▶ [Exercise] Pull every line that includes the word "agent" from the data.

▶ [Supplied records]
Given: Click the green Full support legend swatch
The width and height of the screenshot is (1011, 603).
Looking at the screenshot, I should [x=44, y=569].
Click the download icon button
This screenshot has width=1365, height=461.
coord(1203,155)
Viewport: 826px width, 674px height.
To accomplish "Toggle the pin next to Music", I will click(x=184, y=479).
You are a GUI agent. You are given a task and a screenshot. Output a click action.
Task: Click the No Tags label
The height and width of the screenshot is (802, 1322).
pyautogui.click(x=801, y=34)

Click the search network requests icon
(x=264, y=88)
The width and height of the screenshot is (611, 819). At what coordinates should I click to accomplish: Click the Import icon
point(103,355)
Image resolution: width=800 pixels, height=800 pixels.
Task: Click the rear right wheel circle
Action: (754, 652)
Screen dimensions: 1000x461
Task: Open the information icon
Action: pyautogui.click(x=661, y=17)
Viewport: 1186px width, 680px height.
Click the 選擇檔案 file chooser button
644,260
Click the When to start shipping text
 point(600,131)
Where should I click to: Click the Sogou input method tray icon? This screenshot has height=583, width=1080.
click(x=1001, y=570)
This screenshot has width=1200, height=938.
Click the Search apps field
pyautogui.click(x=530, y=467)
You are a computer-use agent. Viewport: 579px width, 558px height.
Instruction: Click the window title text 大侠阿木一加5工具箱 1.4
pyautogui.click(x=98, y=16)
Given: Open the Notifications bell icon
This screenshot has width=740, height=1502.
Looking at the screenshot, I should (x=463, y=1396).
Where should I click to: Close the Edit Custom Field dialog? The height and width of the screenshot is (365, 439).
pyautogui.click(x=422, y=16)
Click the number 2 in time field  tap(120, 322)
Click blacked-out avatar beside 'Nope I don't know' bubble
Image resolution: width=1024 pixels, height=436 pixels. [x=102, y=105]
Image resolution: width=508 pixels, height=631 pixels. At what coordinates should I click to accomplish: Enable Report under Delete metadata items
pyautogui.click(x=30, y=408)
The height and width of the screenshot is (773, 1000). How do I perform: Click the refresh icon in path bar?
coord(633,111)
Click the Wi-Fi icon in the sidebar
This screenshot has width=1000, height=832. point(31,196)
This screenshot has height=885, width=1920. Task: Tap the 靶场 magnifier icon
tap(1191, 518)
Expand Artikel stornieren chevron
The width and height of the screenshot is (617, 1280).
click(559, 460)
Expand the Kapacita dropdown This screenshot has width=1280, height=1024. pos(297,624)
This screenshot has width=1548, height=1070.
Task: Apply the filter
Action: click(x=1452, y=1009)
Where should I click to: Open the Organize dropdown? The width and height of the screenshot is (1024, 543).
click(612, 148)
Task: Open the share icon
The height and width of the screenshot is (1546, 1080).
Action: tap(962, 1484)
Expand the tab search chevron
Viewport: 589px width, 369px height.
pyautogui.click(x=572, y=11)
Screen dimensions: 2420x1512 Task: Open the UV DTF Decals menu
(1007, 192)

▶ [Answer box]
You are a GUI agent. You are given a task and a screenshot. Output a click action.
You are a computer-use agent. Viewport: 579px width, 558px height.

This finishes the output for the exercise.